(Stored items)
━━━━

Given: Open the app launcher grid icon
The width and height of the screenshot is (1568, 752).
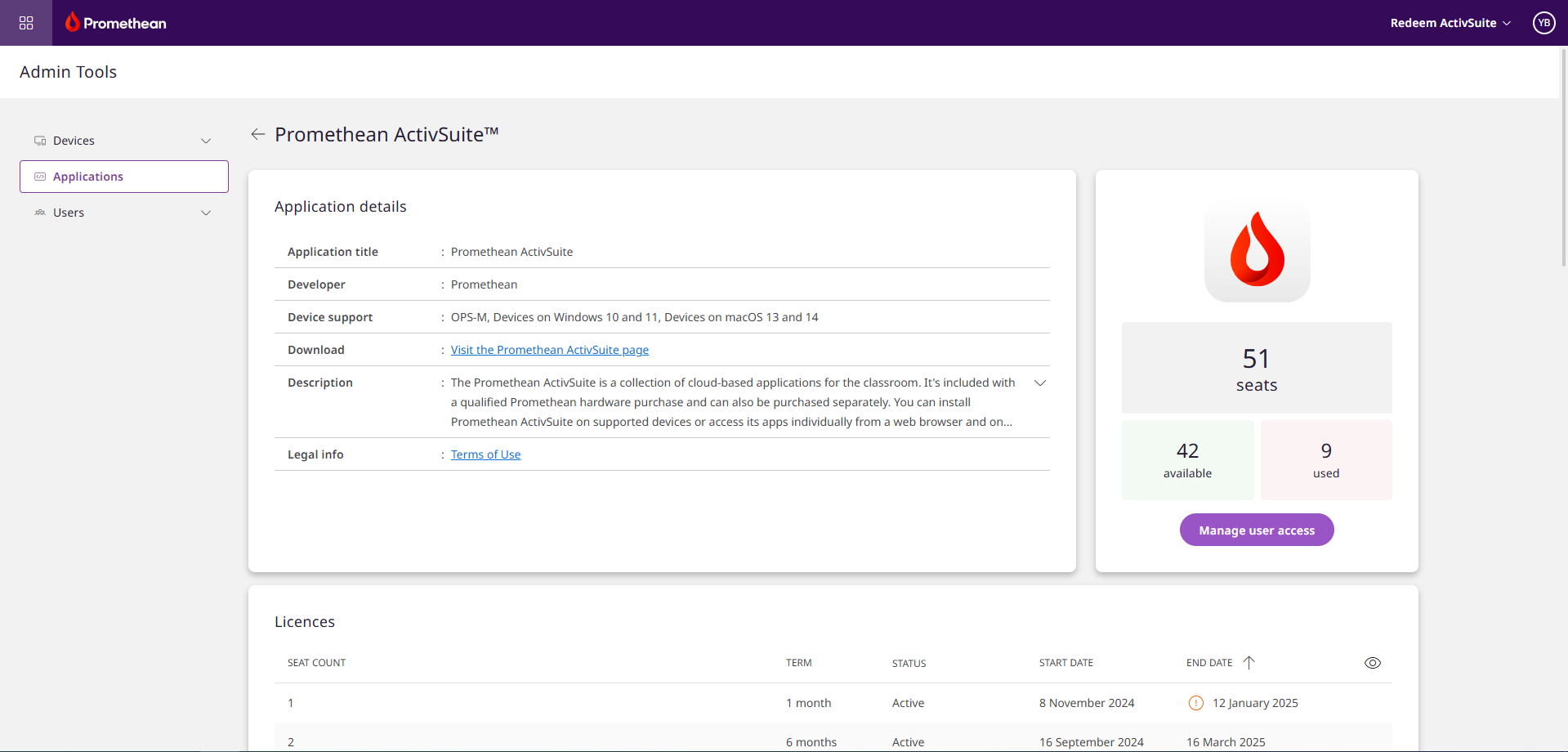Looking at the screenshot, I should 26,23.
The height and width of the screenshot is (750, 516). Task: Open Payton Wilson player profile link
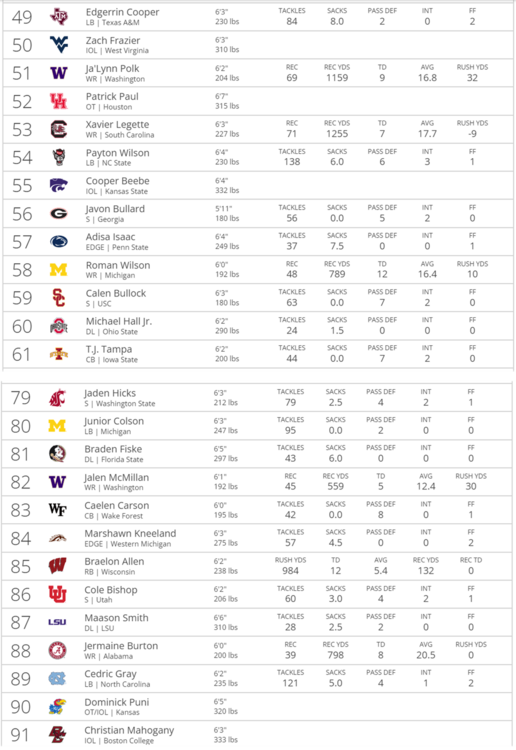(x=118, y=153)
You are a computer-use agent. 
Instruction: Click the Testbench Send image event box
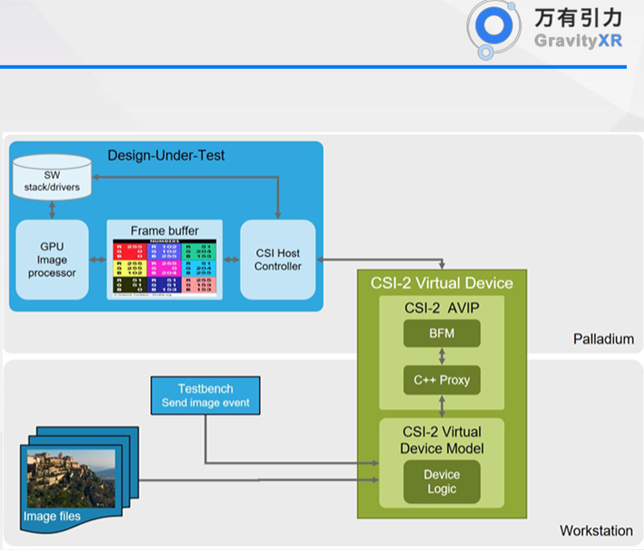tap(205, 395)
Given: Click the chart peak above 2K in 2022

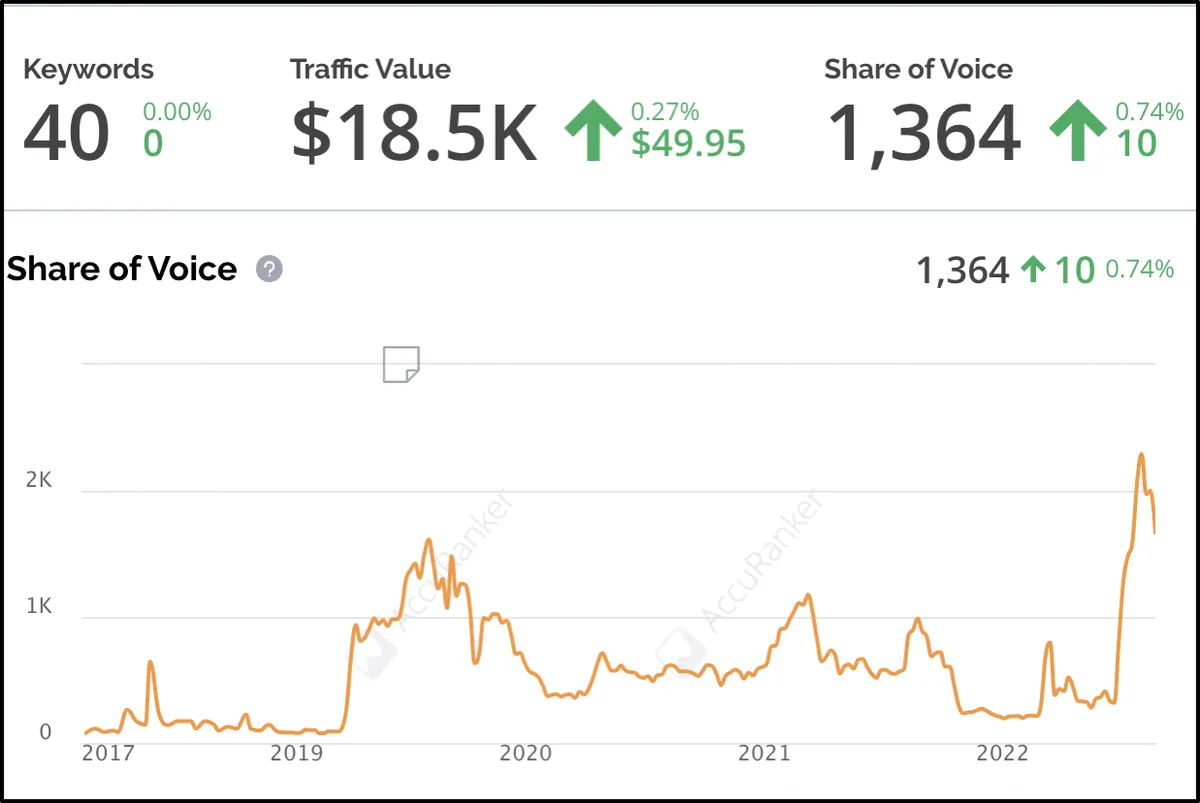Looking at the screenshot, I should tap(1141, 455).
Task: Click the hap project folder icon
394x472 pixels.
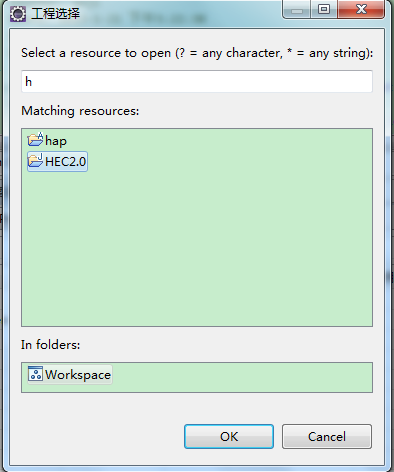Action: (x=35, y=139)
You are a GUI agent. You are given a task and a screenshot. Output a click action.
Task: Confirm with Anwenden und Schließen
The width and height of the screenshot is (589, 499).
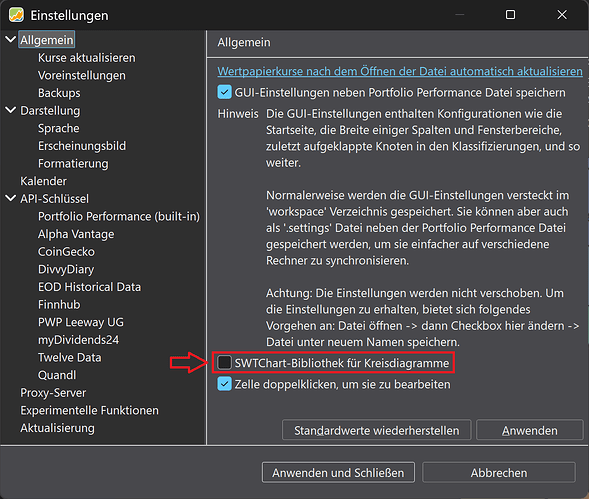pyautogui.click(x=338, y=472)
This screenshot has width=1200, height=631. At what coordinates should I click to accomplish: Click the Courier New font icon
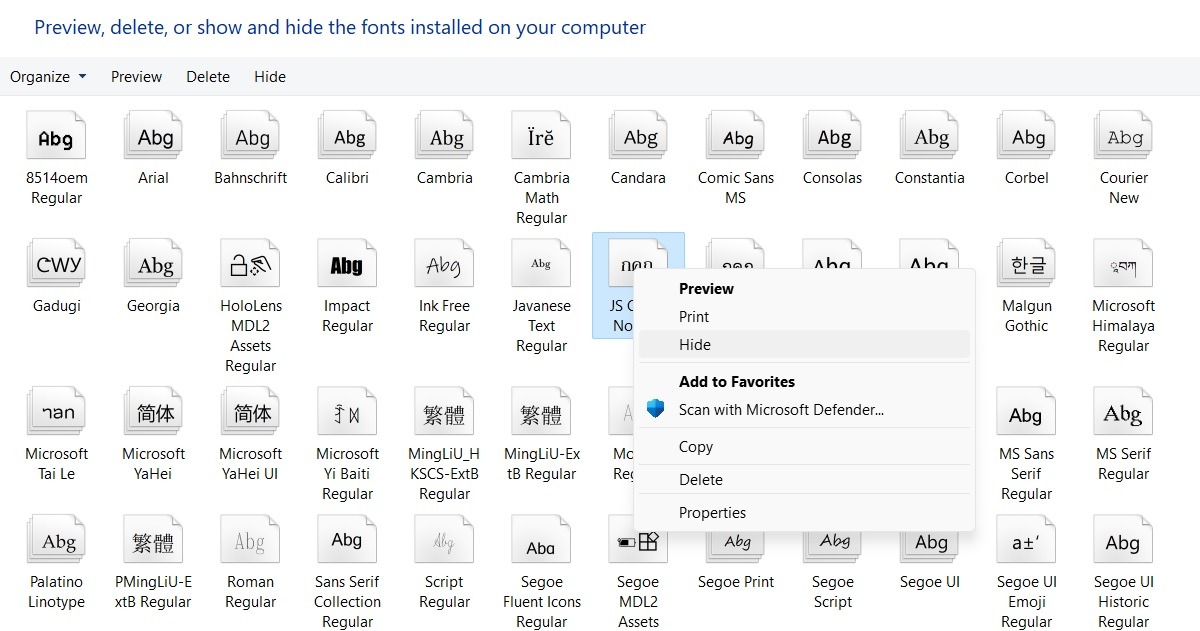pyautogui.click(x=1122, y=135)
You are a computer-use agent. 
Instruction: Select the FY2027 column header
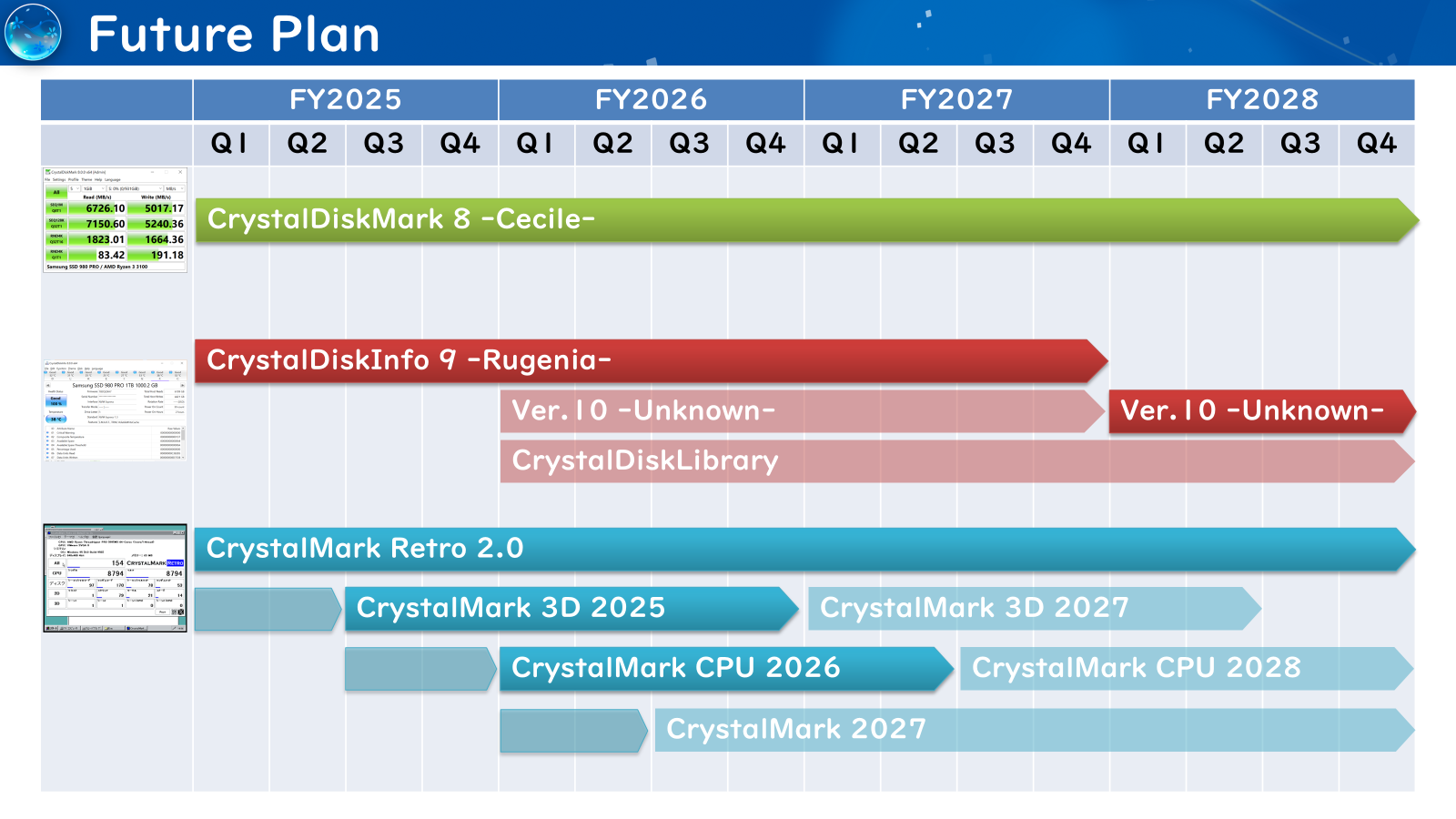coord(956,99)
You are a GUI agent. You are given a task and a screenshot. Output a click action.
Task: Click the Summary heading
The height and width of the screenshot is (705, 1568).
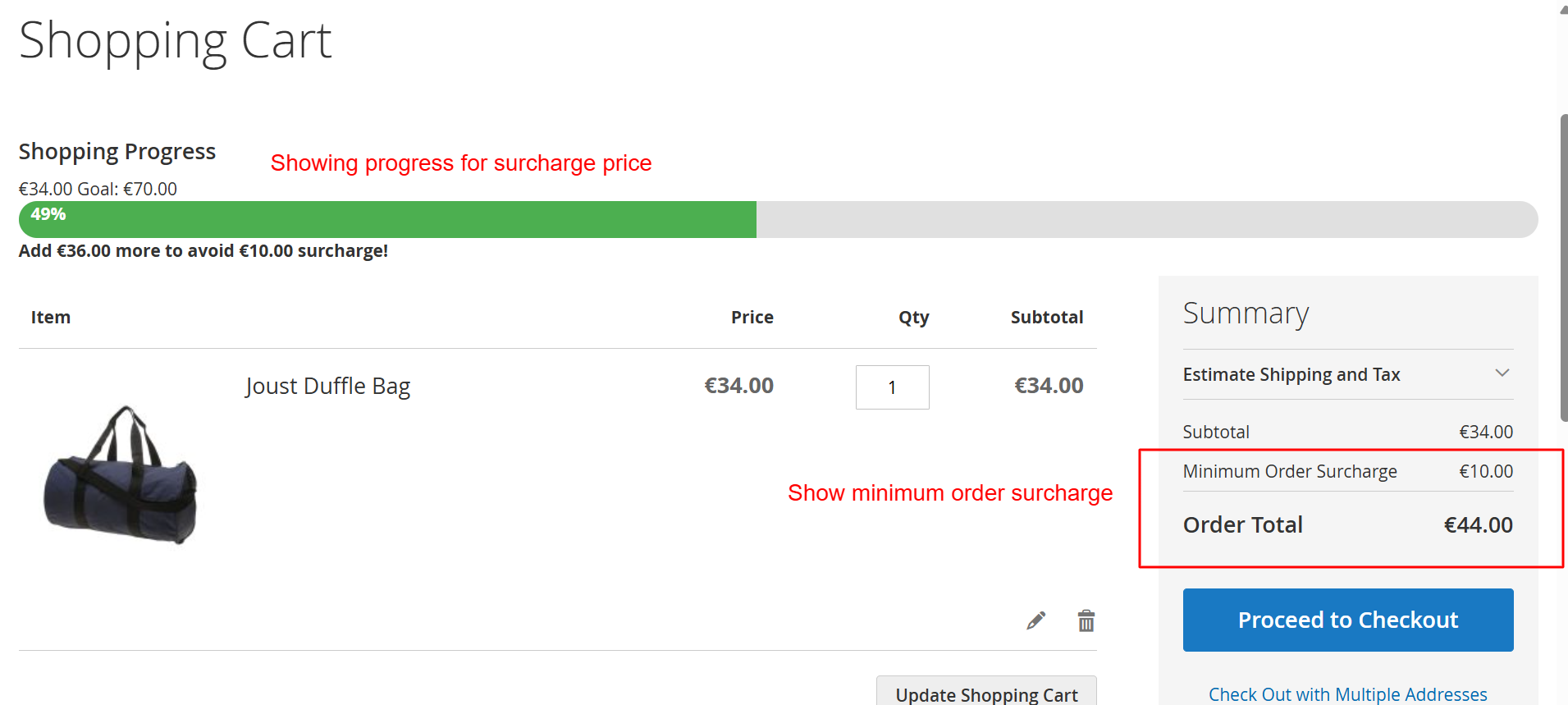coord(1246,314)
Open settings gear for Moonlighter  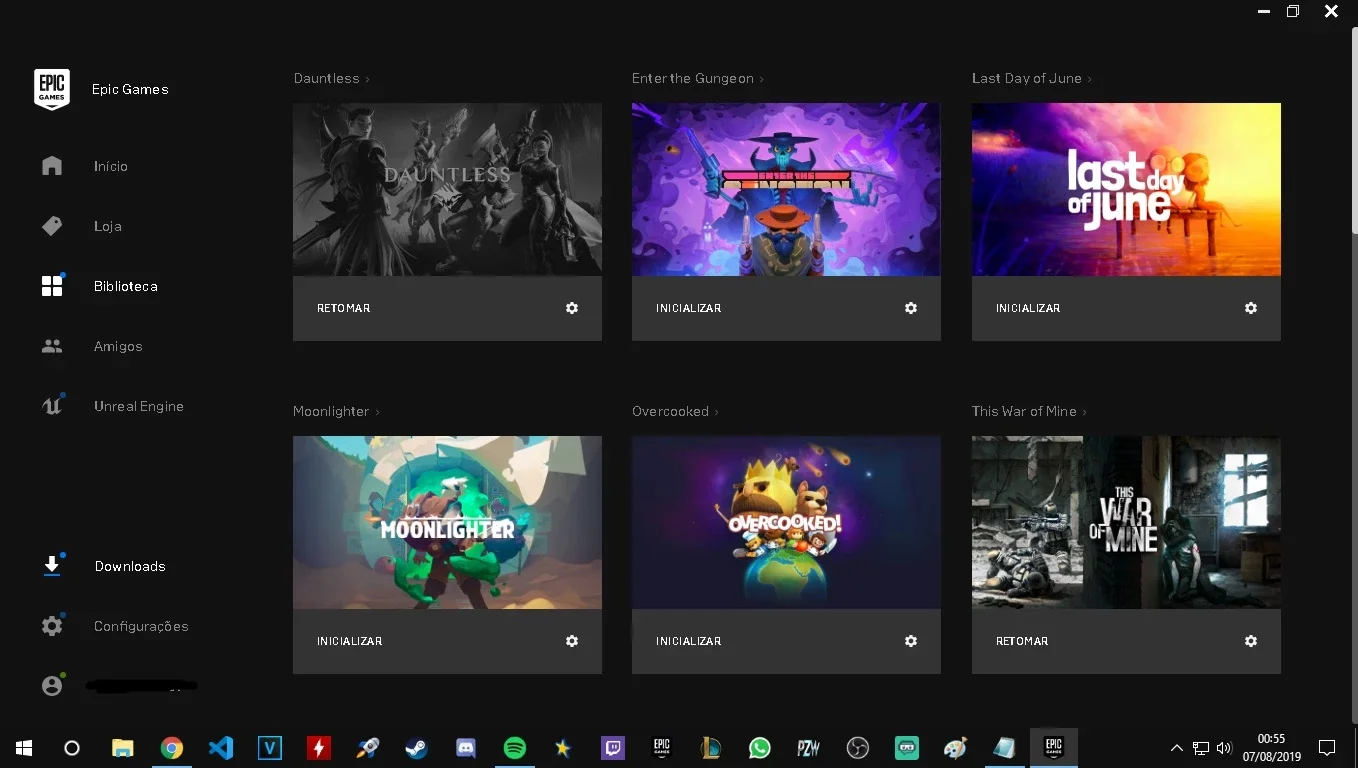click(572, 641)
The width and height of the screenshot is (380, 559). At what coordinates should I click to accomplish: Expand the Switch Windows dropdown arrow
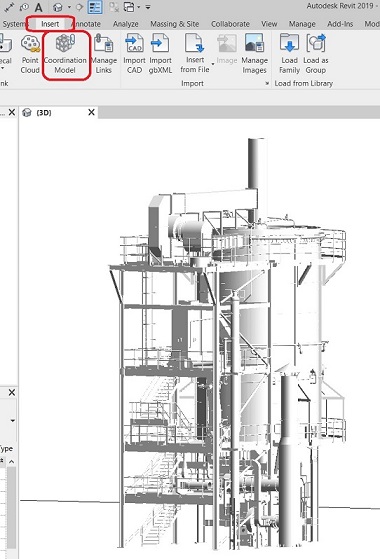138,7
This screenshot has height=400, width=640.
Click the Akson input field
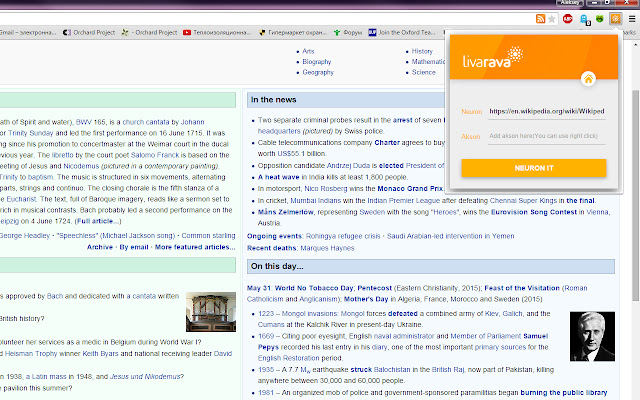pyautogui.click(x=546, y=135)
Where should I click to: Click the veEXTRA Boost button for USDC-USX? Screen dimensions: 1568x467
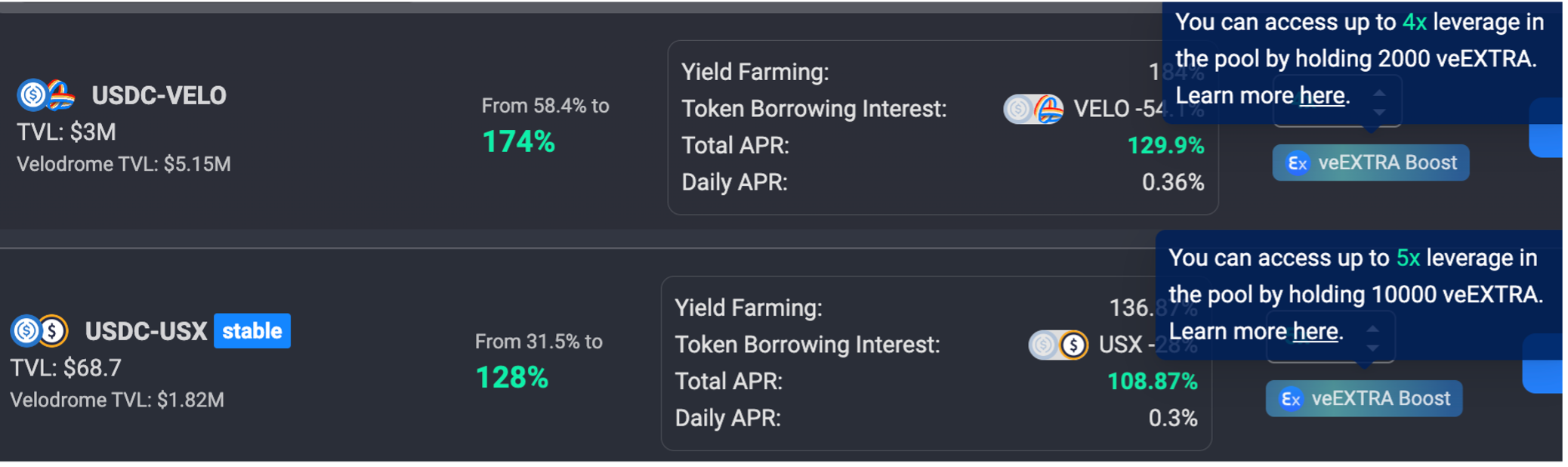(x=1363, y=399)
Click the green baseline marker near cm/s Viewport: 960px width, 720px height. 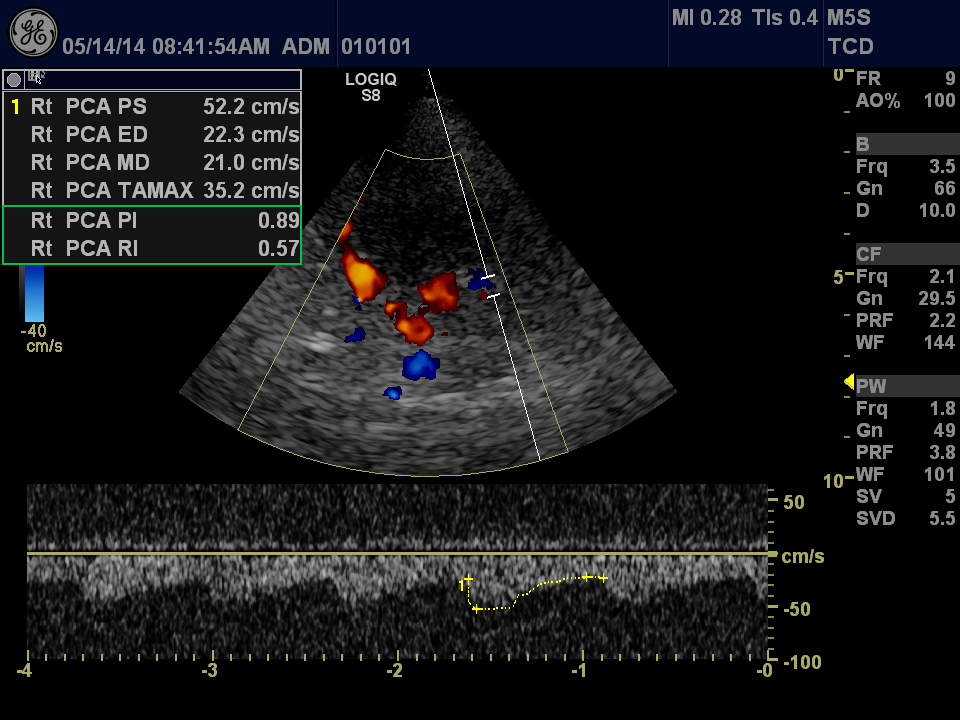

━━━━

Nothing but the lines from the line containing "Click the Akson input field" through the last line of the records above is to be extracted, exactly and with no pictures.

Click the Akson input field
pyautogui.click(x=546, y=135)
Where should I click to: Click the veEXTRA Boost button for USDC-USX? Screen dimensions: 1568x467
(x=1363, y=399)
Click the green baseline marker near cm/s Viewport: 960px width, 720px height. 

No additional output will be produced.